By Allen Andrews
Apparently, Allen Andrews is one of those one-or-two book authors that surface, get published and then disappear. That’s a very great pity, because Castle Crespin has a lot of good in it.
- Author: Allen Andrews
- Title: Castle Crespin
- Pages: 238
- Published: 1982
- Publisher: Tor
- ISBN: 0-812-53097-7
The story is not very complex: somewhere in Poitou in 1225 A.D., there’s a castle, a few farms and a large wood. The animals in the wood form one society, the humans another. The two only meet through a small group of friars, a simpleton and a beagle. When a templar gone robber knight visits the castle, things start happening, leading to a not unqualifiedly happy resolution.
Castle Crespin, at least in this edition, has been cursed with completely silly cover. But that’s the worst of the book. The writing is inspired in many places, and light and touching in other places. If theology is your thing then you’ll find lots of good Franciscan theology all over the place.
The society of animals is depicted in a way that feels related to the old Fox Reynard stories that we were given to read in Middle Dutch in secondary school, but with a twist.
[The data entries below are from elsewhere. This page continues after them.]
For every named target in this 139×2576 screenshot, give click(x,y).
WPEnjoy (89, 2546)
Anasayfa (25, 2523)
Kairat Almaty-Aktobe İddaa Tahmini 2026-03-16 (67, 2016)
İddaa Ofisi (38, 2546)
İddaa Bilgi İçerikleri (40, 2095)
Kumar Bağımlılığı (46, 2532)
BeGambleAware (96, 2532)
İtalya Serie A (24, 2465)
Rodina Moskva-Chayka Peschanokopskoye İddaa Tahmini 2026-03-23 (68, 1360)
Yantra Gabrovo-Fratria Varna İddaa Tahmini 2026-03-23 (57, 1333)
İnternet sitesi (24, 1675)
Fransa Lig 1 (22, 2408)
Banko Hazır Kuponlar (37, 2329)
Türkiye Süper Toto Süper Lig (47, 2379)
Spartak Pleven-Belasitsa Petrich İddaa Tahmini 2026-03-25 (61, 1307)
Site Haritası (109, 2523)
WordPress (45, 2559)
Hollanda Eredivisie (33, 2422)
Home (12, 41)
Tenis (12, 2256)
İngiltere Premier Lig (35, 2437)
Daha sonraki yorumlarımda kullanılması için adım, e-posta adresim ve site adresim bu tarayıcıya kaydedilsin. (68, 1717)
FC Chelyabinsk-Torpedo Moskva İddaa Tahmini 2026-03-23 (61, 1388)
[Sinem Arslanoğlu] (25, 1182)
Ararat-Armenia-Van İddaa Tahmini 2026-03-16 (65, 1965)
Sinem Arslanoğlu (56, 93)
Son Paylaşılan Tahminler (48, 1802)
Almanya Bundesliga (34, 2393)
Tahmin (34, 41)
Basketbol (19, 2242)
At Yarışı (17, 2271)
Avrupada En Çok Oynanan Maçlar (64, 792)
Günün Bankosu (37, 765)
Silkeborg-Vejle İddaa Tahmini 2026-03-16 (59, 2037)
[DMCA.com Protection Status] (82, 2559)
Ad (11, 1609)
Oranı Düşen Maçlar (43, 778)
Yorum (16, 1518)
The exploits of the fox Fulgent are very well done, but the best bit must be the meeting between the beagle Rupert and the hare Lulu. That section alone was worth the price of the book — which was heavily discounted.
Castle Crespin is a sequel to The Pig Plantagenet, was published in 1982, before the internet, in other words, and is now only available through antiquarian resources. Well worth the hunt.